Problems in namematching accuracy
A specific subset of raw data quality issues concerns the booth-level data on religious demography (as well as the religious categorization of candidate and MLA names) derived from my name-matching algorithm. First of all, this algorithm is - by design and by necessity - probabilistic and thus never 100% accurate. Secondly, it is hard to establish the accuracy irrespective of context. I myself used the algorithm largely to distinguish Muslim from non-Muslim names in UP, Delhi, Gujarat, and other North Indian states, and it works fairly well for this purpose. On first look, percentages of smaller religious minorities (Parsi, Buddhist especially) don't look reasonable to me, though - the n-gram part of the algorithm in particular might lead to an overestimation of these. If you want to use any other religious categories than Muslim/non-Muslim and/or data outside the core Hindu belt, you need to do your own accuracy testing, and read my Field Methods paper as well as the various blog posts on the matter.
This problem is particularly prominent in the case of candidate and MLA categorizations, since wrong decisions by the algorithm here cannot be balanced out through aggregation. Take extra care when using these variables! Finally: should you have access to an additional test corpus of names with known religious affiliation, please contact me - any additional robustness test is more than welcome!
Problematic integration across years
The dataset uses data from various years and sources; not all of them can smoothly be integrated with each other. The Election Commission changes polling booth IDs and names once in a while and we had a delimitation exercise in 2008 with even starker impact (2007 is thus almost not integrated at all with the other years). Four main sets of ID codes stick out: 2007, 2009, 2011-13, 2014-16. As long as you only look at data within one of these four groups, you are fairly safe - but data across years had to be integrated with a fuzzy matching algorithm (thats how the id table was generated). This algorithm attempts to find the equivalent of a 2007 polling booth in a 2012 dataset based on that booth's constituency, name, number of electors, etc. Since names are sometimes given in devanagari and sometimes in latin script, this does not work for all constituencies. Also, since the number of electors vary as do constituencies before and after delimitation, all three indicators come with a certain degree of fuzziness: the same empirical entity might occur multiple times in the dataset (once with 2007 data and once with 2012 data) because the algorithm wasn't sure enough that both refer to the same thing - or the algorithm made a mistake and considered a polling booth in different years the same entity while it wasn't that.

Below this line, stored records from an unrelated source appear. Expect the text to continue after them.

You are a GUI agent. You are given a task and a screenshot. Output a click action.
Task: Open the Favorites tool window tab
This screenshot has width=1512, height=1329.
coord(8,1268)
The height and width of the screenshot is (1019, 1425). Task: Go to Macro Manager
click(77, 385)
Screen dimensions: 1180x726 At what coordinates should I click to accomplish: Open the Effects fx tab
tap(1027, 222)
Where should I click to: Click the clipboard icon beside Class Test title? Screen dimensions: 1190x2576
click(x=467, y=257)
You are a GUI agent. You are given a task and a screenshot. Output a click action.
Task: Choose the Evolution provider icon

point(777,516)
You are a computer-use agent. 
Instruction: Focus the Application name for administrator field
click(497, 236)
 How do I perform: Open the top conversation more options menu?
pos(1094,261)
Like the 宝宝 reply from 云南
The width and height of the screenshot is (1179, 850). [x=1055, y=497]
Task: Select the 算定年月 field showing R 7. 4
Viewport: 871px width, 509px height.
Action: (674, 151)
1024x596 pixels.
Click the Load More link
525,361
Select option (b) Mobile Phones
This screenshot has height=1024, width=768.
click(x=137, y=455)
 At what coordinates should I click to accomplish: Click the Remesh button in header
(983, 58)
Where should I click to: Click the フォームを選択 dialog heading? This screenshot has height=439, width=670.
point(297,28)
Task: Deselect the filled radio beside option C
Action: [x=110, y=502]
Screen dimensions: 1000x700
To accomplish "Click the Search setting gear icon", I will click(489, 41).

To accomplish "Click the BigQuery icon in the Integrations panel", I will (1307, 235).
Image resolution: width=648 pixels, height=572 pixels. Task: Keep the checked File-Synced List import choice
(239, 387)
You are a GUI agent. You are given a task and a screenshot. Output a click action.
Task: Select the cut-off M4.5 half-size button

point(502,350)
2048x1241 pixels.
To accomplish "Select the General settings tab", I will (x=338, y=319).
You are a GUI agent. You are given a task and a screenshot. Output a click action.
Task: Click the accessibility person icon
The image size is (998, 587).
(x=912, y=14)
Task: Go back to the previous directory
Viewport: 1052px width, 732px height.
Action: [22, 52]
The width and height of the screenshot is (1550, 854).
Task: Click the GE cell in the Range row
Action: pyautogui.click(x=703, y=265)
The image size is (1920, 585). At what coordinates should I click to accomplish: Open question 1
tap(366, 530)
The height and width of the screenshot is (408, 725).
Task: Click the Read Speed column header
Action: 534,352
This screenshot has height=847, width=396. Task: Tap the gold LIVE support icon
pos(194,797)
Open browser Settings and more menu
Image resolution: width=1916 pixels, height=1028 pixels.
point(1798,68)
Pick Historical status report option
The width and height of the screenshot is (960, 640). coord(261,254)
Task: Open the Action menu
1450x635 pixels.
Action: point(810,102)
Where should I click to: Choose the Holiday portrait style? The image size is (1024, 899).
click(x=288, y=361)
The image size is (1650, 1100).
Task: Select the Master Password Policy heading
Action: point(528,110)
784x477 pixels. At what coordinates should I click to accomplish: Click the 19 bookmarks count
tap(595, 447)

I optimized the matching algorithm so that it integrates the three key data years to the maximum possible extent without producing sizeable errors (and programmed it to be cautious: rather integrate less than wrongly). The id table includes a number of control variables (merge_XY) which one could use as quality benchmarks; please contact me if you need to cross years and would be interested in using these benchmarks. Also, I did fine-tune this logic at the example of Lucknow only - and cannot guarantee similarly successful results for other parts of India. Please be extra careful when correlating variables across these three main years - the subset which overlaps might be too small and the matching be inaccurate.
The safest parts of the dataset with respect to this problem are variables with data years from 2011 onwards (i.e. the namematching variables and election results for 2012) and/or integrated through spatial matching (i.e. census data).
Problems in spatial matching
Spatial matching, finally, has one central problem: the latitude/longitude data used by the Election Commission is contains a number of inaccuracies, the extent of which tends to vary district by district (depending on which agency was used to outsource the task to, it seems). Consequently, some booths might have been matched to the wrong taluqa and/or district polygon (which mostly affects Census data). While hard-and-fast cleaning removed the most outrageous ones, I cannot guarantee the accuracy of these data. For Lucknow and most parts of UP, they seem fine - but one never knows. You most likely need local knowledge to judge the extent of this problem.